I tried to remember the three or four small presses that had said yes, but which I had put on hold because they were just as small as Vernacular, and the deals were all about the same… and I did not keep good notes. (I owe apologies to Undeworld and Epic, two presses that I failed to get back to.)

Why Lethe?

The embarrassing truth is, I went with Lethe because a friend of mine told me to. Lethe had actually already rejected me, but my friend has a book coming out with them this year, and on his name-fame I was able to send the manuscripts to the editor directly, and he said yes, and I took the bird in hand.

Advantages of Lethe: while they are a small press, they have been around since 2001, which is ANCIENT in the small press world. I like that established feel. At first I worried that they are primarily an LGBTQ+ press and I am not a queer author, but their “about” page clearly says they are breaking out into other avenues. Also, they have gorgeous covers. I am really looking forward to seeing what they do with Hellcats.

Finally, they agreed right away to BOTH books. Most of the offers I kept hanging on the telephone were “We just want book one, if it does well, we’ll talk.”

Why was I such a prima donna about all this?

I started writing Andrei and the Hellcats before Galactic Hellcats was published, back in 2021. The moment I hit on the idea of writing from the point-of-view of Andrei the Sex Robot from Near Jefferson Station, the first draft flowed from my fingers.

To me, it’s felt like I’ve had this book burning a hole in my pocket for three years. Couple that with an anxiety to succeed. I’d gotten a lot of advice from my writing mentors, and many of them lamented careers that petered out because, “I took too long to get book two out.” Or “You have to keep producing.”

I had decided, long ago, that once I sold a novel I would burn the ocean to sell one a year there on out.

That was dumb. One of those secret rules you don’t even realize you’ve set for yourself that make everything harder. Throw it on the pyre with the personal rules I broke or destroyed, like needing to publish before 18. Needing to publish before 30. Needing to “network”. etc. etc. etc.
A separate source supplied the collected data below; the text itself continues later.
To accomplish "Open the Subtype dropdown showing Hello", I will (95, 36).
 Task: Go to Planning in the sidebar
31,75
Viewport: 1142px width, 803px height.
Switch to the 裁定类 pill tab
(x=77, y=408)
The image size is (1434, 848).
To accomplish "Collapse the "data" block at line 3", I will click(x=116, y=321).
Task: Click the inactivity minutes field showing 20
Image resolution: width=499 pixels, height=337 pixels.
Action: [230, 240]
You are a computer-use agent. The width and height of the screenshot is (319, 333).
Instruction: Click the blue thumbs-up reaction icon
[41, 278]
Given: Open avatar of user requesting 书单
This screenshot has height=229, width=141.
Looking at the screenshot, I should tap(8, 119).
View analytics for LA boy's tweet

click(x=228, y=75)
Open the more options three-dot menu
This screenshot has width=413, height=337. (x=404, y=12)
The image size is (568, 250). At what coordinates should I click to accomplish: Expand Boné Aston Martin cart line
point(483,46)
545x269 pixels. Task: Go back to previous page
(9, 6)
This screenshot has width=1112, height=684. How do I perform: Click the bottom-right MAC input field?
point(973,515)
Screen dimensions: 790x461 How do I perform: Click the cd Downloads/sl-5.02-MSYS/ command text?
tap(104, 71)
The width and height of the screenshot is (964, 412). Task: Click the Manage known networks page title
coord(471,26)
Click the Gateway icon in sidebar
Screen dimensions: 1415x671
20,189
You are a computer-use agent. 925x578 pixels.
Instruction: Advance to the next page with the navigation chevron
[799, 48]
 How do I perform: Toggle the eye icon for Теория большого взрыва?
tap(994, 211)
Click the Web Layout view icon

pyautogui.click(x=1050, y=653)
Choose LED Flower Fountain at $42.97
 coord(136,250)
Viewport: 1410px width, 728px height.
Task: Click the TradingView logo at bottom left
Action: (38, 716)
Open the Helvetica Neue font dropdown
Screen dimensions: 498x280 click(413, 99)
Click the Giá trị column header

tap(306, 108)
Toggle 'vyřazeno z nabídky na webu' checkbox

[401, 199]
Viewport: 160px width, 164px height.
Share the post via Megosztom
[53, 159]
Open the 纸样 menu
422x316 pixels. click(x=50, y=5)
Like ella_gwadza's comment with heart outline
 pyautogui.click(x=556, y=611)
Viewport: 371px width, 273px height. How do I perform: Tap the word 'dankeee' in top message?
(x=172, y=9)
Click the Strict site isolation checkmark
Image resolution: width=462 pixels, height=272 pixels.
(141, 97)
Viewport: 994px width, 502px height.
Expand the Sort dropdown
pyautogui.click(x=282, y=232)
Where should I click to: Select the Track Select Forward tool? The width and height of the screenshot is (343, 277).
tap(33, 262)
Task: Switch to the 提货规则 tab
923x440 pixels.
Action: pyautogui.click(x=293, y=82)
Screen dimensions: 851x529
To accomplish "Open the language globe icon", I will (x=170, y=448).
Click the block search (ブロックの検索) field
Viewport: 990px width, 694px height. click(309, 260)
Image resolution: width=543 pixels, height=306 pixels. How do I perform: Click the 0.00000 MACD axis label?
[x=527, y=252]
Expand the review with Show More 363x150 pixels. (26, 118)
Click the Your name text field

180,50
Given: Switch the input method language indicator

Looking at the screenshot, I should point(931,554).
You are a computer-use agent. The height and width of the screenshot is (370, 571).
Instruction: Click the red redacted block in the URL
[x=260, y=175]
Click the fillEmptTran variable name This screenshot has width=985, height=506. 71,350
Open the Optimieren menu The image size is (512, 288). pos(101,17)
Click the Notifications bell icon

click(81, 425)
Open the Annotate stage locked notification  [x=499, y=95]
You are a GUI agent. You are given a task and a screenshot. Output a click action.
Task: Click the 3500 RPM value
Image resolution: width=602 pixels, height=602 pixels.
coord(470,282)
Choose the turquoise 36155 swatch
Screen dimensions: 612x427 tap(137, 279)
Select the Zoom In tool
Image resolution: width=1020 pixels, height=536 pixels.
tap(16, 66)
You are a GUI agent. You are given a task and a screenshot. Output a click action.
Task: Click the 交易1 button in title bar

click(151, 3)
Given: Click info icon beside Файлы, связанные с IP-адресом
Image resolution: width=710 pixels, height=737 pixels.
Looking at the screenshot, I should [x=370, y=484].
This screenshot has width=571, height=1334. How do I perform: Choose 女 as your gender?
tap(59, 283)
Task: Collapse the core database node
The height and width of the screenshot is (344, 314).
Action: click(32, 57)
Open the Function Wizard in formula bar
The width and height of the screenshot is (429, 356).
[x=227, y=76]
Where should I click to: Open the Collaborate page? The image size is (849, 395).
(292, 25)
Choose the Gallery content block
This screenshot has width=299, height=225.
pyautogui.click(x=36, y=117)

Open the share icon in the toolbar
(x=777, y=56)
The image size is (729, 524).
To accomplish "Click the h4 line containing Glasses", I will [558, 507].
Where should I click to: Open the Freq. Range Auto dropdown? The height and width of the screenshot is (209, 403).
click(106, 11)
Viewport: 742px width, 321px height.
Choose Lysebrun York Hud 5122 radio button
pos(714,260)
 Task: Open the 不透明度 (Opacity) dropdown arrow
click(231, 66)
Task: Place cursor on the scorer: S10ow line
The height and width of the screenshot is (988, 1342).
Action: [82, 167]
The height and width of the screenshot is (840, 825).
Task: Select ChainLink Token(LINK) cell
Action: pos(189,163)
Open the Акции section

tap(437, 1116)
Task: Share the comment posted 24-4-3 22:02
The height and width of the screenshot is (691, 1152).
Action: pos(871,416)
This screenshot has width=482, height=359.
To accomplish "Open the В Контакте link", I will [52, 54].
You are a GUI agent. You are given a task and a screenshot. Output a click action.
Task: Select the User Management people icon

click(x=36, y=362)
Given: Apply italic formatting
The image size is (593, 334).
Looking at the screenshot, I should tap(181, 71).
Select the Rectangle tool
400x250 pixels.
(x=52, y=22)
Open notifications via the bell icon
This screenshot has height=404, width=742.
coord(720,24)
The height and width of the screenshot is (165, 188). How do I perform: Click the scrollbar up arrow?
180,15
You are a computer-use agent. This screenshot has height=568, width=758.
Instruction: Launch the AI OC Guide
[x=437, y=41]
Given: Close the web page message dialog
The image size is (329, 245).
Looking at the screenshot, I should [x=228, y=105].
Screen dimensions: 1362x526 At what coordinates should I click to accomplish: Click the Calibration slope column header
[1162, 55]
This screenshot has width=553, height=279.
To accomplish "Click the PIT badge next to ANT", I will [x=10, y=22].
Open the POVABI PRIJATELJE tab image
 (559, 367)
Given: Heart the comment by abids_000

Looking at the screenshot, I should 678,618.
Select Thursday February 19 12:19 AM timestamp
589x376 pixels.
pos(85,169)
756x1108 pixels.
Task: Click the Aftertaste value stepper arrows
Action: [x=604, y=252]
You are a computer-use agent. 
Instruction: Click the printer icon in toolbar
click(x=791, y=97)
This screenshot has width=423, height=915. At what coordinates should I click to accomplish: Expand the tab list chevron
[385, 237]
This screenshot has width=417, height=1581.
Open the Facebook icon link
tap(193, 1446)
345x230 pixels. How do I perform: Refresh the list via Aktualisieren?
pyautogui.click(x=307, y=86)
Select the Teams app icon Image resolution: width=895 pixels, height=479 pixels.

Damn, it’s only as I’m typing this up I realize that… this has not been 5,000 years. My first draft of this post began “It’s taken many years.” Then I went and looked up how long it actually had been. Three years. That’s it. That’s the total journey. My first published novel started its life in 1989. I should have learned patience on the way, eh?

Cartoon-Marie cries on cartoon-Brian's shoulder.
A cartoon purse and a suitcase, crying
Emotional Baggage

I started seriously submitting Galactic Hellcats in 2016, so it was only 5 years to sell it. The Gods Awoke had a longer run, my first recorded submission for that is 2008, and it sold in 2022. Fourteen years! Really, waiting 3 years isn’t AGONY, yet I feel like… well… I suppose my hopes were up? I’d sold a BOOK A YEAR for three years, and I was a NEBULA FINALIST. Surely it was time to seize the reigns and gallop to fame and fortune?

The lesson is not to be discouraged you aren’t winning marathons when you are winning 5ks. We’re all climbing up a mountain one step at a time, and usually you reach the peak only to see another, higher mountain behind it. That’s okay. It’s about the journey, not the destination.

And the consequences of not getting to the top first are usually nothing, whereas the consequences of shoving your fellow-runners will haunt you for life. Think about it: no one remembers which successful author published first.

So, yes, I’m ashamed of myself, and embarrassed, and a little quietly disappointed my hustle didn’t shoehorn me into fame, but more important than that: I am THRILLED you are all going to get to read Andrei’s story!